* WHAT YOU WILL DO *
Copy the records word for word, starting at the first line and stopping after the line that contains "point(62,276)".
— Start of EXTRACTED MATERIAL —
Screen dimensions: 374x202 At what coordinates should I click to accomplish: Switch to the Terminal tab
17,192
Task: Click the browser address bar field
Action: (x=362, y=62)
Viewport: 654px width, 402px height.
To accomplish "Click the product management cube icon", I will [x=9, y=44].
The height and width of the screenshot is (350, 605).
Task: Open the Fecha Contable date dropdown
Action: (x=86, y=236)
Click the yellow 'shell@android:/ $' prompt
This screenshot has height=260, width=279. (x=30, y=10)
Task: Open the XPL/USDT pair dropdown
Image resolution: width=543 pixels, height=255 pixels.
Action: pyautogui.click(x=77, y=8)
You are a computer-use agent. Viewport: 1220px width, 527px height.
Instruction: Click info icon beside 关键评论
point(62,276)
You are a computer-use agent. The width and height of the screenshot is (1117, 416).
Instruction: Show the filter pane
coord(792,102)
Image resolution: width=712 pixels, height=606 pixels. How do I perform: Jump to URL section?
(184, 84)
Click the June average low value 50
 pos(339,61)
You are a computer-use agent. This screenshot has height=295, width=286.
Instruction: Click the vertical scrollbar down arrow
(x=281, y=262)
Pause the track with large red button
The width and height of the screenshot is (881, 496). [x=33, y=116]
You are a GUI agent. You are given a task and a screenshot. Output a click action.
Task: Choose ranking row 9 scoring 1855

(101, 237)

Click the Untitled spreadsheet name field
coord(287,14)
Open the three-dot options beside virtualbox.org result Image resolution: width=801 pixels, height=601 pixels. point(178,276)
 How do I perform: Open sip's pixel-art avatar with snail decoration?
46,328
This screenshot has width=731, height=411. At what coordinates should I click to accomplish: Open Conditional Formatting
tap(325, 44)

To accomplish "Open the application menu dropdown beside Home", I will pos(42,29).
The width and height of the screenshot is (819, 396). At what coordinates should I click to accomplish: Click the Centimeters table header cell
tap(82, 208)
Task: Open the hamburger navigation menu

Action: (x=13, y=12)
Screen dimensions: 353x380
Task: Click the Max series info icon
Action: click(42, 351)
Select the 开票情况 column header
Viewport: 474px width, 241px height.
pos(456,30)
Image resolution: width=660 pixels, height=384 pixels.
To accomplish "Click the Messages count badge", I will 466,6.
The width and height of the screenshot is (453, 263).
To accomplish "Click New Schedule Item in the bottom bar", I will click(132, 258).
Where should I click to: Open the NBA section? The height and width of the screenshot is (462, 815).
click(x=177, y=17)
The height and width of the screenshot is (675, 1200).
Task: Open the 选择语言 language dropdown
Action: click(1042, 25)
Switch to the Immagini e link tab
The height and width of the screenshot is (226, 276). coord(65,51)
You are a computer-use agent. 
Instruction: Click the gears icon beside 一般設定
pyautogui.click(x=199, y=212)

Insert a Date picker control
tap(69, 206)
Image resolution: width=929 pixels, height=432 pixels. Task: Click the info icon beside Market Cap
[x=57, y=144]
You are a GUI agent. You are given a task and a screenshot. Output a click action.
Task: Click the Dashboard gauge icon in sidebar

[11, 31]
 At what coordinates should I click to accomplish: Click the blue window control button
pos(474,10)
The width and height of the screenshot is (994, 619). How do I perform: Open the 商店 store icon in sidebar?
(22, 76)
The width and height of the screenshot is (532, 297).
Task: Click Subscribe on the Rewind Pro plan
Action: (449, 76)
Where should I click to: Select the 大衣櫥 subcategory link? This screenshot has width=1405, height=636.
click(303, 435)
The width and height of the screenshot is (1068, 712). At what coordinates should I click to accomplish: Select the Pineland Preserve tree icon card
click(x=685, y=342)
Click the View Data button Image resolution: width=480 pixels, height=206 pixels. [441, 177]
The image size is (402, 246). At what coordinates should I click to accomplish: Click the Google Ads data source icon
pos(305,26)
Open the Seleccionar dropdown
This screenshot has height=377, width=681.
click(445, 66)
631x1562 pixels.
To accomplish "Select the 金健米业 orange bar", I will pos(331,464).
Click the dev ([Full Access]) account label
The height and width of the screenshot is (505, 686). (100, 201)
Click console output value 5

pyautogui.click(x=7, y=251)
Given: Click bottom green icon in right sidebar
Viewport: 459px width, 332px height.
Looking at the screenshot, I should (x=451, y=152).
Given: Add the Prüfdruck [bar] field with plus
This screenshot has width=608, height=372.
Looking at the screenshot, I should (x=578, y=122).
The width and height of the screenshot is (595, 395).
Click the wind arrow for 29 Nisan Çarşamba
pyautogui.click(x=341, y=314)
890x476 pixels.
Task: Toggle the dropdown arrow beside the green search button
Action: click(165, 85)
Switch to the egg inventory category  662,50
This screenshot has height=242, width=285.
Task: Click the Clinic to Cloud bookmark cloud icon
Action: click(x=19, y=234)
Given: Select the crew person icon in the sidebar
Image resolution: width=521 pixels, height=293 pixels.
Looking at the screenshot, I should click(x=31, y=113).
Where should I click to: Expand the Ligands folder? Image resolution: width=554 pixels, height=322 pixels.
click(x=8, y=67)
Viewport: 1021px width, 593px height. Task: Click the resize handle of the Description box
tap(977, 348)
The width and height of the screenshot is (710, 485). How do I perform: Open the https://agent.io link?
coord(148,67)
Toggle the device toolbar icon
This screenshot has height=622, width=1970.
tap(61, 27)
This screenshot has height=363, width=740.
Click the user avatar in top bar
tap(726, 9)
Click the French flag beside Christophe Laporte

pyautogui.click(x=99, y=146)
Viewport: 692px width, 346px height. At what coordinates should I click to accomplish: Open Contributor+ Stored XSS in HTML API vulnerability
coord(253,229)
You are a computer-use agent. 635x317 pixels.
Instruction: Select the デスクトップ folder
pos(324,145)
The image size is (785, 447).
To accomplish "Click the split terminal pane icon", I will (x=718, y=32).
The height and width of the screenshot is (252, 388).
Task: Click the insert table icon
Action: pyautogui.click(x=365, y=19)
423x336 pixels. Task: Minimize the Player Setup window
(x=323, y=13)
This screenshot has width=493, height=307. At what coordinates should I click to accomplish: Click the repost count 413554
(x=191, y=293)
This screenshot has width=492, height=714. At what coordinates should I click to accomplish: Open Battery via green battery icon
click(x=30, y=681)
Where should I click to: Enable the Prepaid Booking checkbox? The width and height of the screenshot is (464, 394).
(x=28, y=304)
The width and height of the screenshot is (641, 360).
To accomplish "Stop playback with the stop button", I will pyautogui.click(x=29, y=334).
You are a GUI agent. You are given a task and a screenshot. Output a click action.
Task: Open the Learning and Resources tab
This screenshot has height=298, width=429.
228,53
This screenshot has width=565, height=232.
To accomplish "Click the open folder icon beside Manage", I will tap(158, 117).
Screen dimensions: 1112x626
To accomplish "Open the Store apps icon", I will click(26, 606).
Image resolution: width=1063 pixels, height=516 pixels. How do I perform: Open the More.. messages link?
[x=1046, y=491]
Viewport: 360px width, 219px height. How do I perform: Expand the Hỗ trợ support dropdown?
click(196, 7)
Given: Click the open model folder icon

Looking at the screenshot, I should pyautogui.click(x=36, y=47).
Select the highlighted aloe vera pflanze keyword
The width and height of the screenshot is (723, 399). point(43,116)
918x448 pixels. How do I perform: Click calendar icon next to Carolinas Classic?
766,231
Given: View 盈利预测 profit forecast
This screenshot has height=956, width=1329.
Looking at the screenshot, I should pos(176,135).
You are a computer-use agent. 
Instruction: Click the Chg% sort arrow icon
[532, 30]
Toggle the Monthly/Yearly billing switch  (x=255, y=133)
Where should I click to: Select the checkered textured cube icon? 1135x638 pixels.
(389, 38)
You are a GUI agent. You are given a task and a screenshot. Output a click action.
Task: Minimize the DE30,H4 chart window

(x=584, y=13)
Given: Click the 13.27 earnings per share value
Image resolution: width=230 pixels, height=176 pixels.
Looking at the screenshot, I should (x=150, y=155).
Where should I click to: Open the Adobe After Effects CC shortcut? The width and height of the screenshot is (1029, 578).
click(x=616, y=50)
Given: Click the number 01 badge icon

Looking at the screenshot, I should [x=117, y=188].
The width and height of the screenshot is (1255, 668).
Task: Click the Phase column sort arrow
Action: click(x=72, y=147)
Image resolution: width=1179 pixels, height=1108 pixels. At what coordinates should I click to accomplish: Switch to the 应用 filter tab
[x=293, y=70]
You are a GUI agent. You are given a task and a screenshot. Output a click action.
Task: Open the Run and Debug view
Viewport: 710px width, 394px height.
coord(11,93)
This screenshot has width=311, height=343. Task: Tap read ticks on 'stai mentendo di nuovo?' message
— End of EXTRACTED MATERIAL —
* CORRECT OUTPUT *
Screen dimensions: 374x202 At what coordinates should I click to accomplish: Switch to the Terminal tab
17,192
Task: Click the browser address bar field
Action: (x=362, y=62)
Viewport: 654px width, 402px height.
To accomplish "Click the product management cube icon", I will [x=9, y=44].
The height and width of the screenshot is (350, 605).
Task: Open the Fecha Contable date dropdown
Action: (x=86, y=236)
Click the yellow 'shell@android:/ $' prompt
This screenshot has height=260, width=279. (x=30, y=10)
Task: Open the XPL/USDT pair dropdown
Image resolution: width=543 pixels, height=255 pixels.
Action: pyautogui.click(x=77, y=8)
You are a computer-use agent. Viewport: 1220px width, 527px height.
Instruction: Click info icon beside 关键评论
point(62,276)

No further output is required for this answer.